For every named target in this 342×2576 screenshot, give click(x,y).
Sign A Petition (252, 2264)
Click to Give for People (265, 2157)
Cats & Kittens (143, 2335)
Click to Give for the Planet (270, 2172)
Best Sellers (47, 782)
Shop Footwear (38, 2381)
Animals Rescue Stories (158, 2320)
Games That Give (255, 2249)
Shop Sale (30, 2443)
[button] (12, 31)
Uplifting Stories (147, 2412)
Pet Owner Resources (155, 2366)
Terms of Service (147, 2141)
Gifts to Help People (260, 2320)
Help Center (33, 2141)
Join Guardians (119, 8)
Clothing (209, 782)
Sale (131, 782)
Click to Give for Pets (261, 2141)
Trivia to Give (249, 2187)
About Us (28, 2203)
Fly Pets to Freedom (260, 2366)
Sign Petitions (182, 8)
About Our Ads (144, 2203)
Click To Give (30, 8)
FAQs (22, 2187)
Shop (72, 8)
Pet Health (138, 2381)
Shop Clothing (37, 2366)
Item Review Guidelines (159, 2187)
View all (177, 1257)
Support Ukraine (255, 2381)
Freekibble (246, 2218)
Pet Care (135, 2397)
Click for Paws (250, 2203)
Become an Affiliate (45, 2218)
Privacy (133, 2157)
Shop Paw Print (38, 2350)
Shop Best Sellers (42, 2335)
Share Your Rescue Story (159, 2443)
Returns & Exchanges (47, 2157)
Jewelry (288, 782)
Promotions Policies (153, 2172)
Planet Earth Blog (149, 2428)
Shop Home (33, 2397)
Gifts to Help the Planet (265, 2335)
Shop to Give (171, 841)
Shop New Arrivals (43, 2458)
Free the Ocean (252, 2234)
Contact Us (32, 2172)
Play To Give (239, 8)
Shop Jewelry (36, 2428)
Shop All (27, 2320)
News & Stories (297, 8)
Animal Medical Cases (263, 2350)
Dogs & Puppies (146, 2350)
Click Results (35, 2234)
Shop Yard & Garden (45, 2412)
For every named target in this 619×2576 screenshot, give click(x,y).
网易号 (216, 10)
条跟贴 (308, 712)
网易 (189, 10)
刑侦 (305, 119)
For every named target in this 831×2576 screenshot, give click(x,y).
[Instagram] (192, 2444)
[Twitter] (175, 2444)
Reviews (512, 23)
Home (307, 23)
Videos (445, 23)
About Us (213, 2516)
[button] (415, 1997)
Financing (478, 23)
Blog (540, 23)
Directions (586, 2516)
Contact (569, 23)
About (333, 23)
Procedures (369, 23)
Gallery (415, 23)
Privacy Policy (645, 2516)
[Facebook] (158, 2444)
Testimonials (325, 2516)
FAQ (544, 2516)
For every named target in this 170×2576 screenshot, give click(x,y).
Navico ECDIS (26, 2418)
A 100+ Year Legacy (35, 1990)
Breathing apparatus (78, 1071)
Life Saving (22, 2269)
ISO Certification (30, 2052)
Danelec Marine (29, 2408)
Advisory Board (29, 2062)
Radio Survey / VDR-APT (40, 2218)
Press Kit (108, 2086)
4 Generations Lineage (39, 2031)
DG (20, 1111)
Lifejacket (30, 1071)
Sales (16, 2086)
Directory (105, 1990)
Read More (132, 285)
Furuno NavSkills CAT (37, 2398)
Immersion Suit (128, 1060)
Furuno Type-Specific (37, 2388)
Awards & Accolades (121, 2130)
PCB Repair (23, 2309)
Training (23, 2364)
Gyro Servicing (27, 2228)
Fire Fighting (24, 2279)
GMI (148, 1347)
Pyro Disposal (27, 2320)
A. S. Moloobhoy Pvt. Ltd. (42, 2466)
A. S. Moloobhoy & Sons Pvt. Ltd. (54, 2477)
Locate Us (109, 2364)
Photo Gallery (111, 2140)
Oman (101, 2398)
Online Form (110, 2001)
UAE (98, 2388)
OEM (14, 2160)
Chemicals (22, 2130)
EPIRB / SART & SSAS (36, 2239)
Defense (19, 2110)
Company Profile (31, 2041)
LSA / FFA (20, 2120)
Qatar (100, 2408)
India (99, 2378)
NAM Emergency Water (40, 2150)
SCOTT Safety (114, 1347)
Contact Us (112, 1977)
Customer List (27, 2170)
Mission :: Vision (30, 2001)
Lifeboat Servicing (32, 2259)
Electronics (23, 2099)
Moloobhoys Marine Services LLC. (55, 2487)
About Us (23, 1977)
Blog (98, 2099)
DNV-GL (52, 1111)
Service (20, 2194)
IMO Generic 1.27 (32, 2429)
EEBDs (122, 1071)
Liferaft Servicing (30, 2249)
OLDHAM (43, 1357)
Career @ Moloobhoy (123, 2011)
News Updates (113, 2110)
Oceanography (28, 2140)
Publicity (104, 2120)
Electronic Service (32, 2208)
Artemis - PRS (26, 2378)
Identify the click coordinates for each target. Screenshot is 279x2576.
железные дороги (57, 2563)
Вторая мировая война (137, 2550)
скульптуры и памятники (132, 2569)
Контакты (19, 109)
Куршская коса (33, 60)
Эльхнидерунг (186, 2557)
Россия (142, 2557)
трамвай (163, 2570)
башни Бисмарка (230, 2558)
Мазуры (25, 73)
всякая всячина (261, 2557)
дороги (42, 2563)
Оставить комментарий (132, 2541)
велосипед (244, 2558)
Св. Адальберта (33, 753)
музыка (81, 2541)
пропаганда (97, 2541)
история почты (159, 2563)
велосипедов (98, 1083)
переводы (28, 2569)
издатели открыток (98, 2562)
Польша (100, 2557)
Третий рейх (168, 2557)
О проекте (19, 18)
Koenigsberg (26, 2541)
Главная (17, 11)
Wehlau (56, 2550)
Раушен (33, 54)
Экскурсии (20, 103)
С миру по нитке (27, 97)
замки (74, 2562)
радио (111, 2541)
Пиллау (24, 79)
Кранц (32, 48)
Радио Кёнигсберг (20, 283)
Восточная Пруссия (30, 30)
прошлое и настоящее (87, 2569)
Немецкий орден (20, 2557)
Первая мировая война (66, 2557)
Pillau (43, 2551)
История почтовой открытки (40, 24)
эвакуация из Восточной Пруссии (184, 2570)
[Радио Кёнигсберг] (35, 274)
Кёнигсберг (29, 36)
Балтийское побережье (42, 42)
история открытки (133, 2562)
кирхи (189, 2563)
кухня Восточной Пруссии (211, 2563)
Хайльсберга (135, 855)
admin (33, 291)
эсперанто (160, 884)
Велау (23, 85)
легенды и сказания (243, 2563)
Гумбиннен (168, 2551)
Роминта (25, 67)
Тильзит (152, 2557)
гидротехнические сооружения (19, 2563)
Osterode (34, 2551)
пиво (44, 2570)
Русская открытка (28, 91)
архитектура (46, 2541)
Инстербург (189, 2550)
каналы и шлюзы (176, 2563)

* * * * * * *

- Work to be completed: Filter the records above for lines containing the word "Marine", and copy those lines.

- Solution for this exercise:
Danelec Marine (29, 2408)
Moloobhoys Marine Services LLC. (55, 2487)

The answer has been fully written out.